What is expected: Only an exact copy is wanted: the lines from the one holding "The image size is (1252, 610)." through the last line below, minus the pictures.

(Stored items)
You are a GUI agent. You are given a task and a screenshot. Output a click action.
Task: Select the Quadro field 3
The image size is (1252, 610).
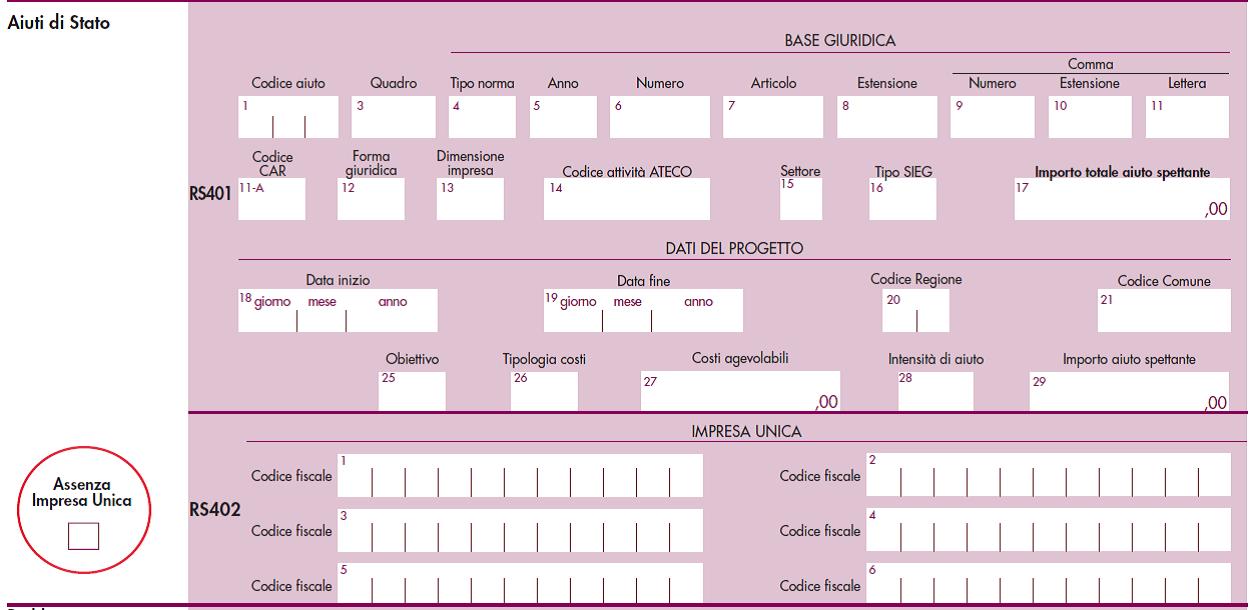point(393,117)
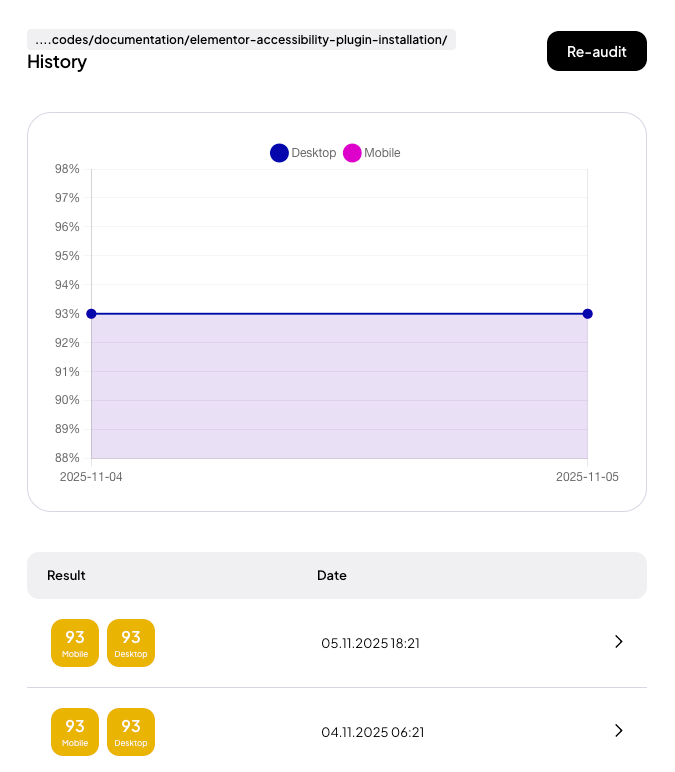Image resolution: width=675 pixels, height=772 pixels.
Task: Expand the 05.11.2025 18:21 audit row
Action: [618, 642]
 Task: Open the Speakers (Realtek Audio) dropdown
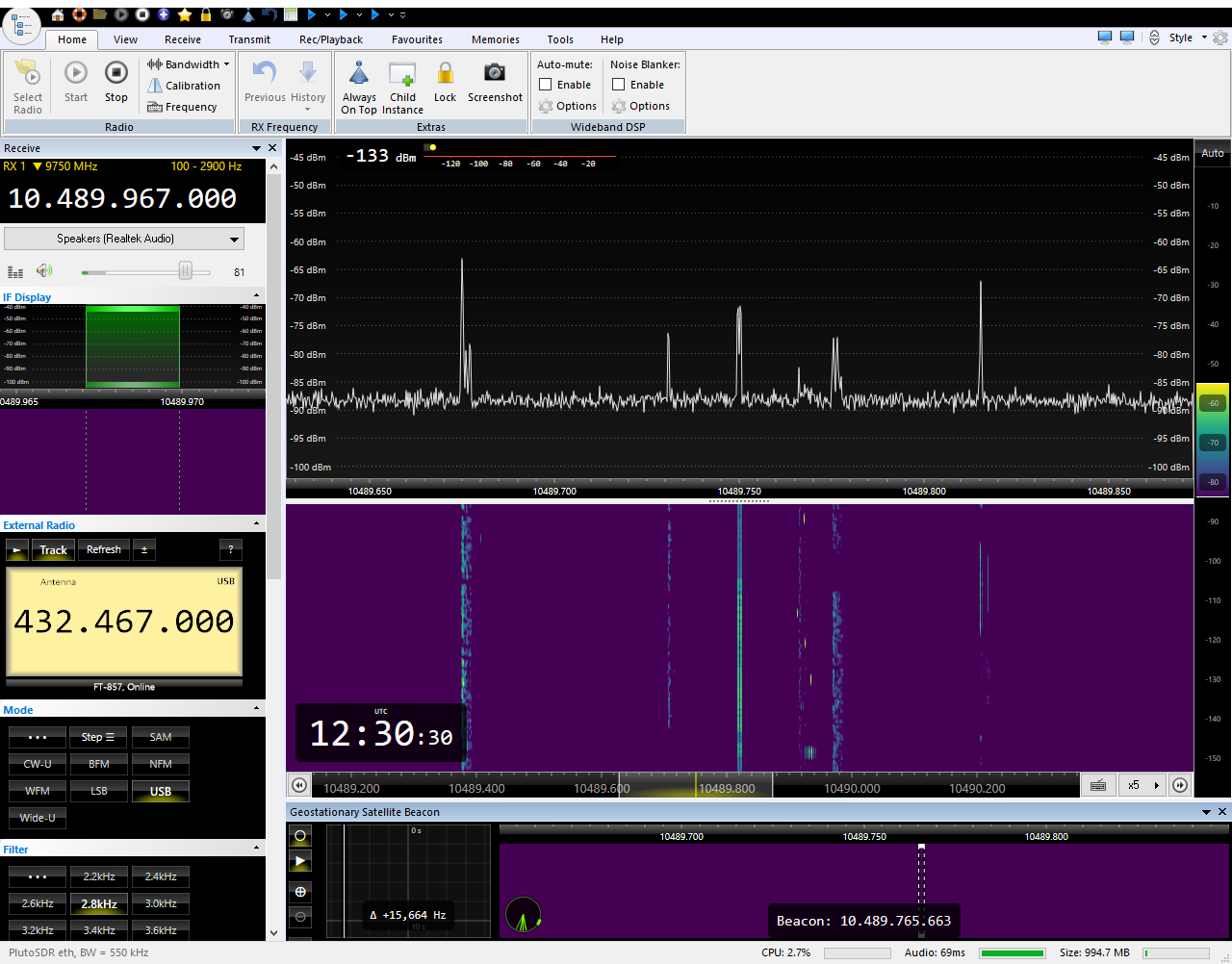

Your solution:
The image size is (1252, 610).
point(393,117)
Image resolution: width=675 pixels, height=772 pixels.
Task: Expand the 05.11.2025 18:21 audit row
Action: [618, 642]
 Task: Open the Speakers (Realtek Audio) dropdown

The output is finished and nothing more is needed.